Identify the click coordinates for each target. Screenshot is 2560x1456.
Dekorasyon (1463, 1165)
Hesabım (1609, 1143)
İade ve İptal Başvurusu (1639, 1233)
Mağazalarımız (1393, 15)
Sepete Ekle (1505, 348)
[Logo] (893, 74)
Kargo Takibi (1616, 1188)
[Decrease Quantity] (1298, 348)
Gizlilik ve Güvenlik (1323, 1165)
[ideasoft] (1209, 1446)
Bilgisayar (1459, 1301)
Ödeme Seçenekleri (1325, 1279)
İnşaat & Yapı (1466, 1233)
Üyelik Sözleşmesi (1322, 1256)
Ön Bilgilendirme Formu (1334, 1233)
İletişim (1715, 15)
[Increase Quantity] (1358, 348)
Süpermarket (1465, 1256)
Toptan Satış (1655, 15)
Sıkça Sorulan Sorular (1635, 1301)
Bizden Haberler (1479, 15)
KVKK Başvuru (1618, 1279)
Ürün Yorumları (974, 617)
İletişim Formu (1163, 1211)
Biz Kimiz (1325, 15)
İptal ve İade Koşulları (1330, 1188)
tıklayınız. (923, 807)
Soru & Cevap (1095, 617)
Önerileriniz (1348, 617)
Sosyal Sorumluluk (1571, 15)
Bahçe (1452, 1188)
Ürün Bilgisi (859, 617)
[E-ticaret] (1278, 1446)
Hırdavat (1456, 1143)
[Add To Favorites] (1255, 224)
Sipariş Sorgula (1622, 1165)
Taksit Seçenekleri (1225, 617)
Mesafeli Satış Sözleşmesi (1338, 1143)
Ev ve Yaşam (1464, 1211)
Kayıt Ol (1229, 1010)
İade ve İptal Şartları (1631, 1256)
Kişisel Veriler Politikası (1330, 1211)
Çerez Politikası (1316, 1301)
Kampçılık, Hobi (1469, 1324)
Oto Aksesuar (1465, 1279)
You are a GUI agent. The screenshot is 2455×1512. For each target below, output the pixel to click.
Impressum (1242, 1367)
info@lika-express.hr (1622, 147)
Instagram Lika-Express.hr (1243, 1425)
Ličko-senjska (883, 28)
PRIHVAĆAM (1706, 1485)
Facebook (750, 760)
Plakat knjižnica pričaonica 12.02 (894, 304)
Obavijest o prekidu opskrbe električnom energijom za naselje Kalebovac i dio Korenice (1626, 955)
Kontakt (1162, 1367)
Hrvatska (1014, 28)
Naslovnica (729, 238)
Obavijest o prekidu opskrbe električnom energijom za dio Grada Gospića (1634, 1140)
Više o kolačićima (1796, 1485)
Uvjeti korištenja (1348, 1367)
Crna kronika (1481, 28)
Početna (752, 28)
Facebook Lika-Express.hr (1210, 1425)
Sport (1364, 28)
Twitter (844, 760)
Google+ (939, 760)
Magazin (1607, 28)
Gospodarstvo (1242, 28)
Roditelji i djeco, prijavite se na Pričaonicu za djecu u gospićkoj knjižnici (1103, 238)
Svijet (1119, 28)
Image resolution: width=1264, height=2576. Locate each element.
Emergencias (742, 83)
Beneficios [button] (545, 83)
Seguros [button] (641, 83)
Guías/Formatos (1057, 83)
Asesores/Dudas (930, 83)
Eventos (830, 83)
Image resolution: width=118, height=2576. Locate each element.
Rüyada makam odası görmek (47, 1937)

- _What this task involves_
Write the lines out verbatim, from the one with "Gospodarstvo (1242, 28)" through the last line of the entries, and stop there.

- _Solution_
Gospodarstvo (1242, 28)
Roditelji i djeco, prijavite se na Pričaonicu za djecu u gospićkoj knjižnici (1103, 238)
Svijet (1119, 28)
Image resolution: width=1264, height=2576. Locate each element.
Emergencias (742, 83)
Beneficios [button] (545, 83)
Seguros [button] (641, 83)
Guías/Formatos (1057, 83)
Asesores/Dudas (930, 83)
Eventos (830, 83)
Image resolution: width=118, height=2576. Locate each element.
Rüyada makam odası görmek (47, 1937)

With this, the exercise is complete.